The Stephens, living on the HAL Airport Road, will not be the only ones in the city to celebrate Christmas on January 6. With them will be two more families, the Minases and Eknayans. They are the three Armenian families settled in Bangalore.
The Armenian Orthodox Church still reckons its year by the Julian Calendar and celebrates the birth of Christ on January 6 (also known as Old Christmas).
Though they are set to celebrate Christmas next month, the three families here were very much part of the festivities happening around them. Here in the city, these families celebrate Christmas twice. So do their friends and neighbours.

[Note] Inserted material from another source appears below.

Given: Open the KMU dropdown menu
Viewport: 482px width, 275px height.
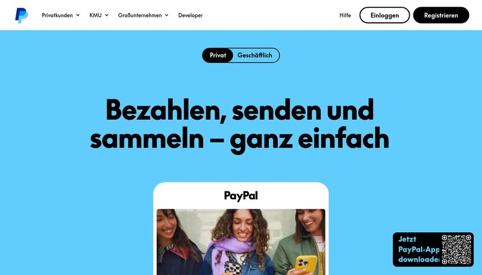Looking at the screenshot, I should pyautogui.click(x=99, y=15).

“We are celebrating Christmas today, but the actual celebration will be on January 6, the day it is Christmas for us,” said Paul Minas, a third generation Armenian in the city. Apart from the difference in dates, the festivities are the same. Minas will hold a special service at his home in Banaswadi on January 6. His Christian friends will also attend the service.
On Friday, Minas also joined the celebrations. “It is Christmas, and we celebrated with our Roman Catholic and Protestant friends,” he said, adding that for them it is a double celebration as they exchange gifts on December 25 as well as on January 6.
For Maureen Eknayan, Christmas gives an opportunity to stroll down memory lane. “My husband and I will go to Bombay (now Mumbai). After the service, the families will get together for a grand meal,” she said, recalling that the service lasted three hours and was in Armenian, the language spoken by 97.7% of the population in her Motherland.
Maureen's father was part of the choir in Kolkata, the city with the most number of Armenians. Besides Kolkata, Mumbai and Bangalore are home to the 125-odd Armenians in the country.
Stephen, who had been to Armenia during Christmas, spoke about the difference in celebrations. “Eighty percent of the congregation there stand during the service at the main Cathedral. We are so used to the pews here.”
For Armenians, the week preceding January 6 is one of fasting. They avoid meat (seafood not included), and eat a light meal a day. Stephen, however, added that only 15% of the Armenians observe the fast these days.
On January 5, families attend church and celebrate the Christmas Eve Divine Liturgy. They do the same on the morning of January 6, and observe that day as the Feast of the Theophany (the Manifestation of God).
Minas said he will have dolma – minced meat and baked potato pudding served with brown rice – for Christmas. The spices and herbs, he said, are available at Thom's Bakery in Frazer Town.
“My mother-in-law sends some of the herbs to us,” said Maureen. She said that earlier in Mumbai, they used to have lavash, a bread similar to naan, and delicacies like kuku pilaf – rice cooked with greens and omelette.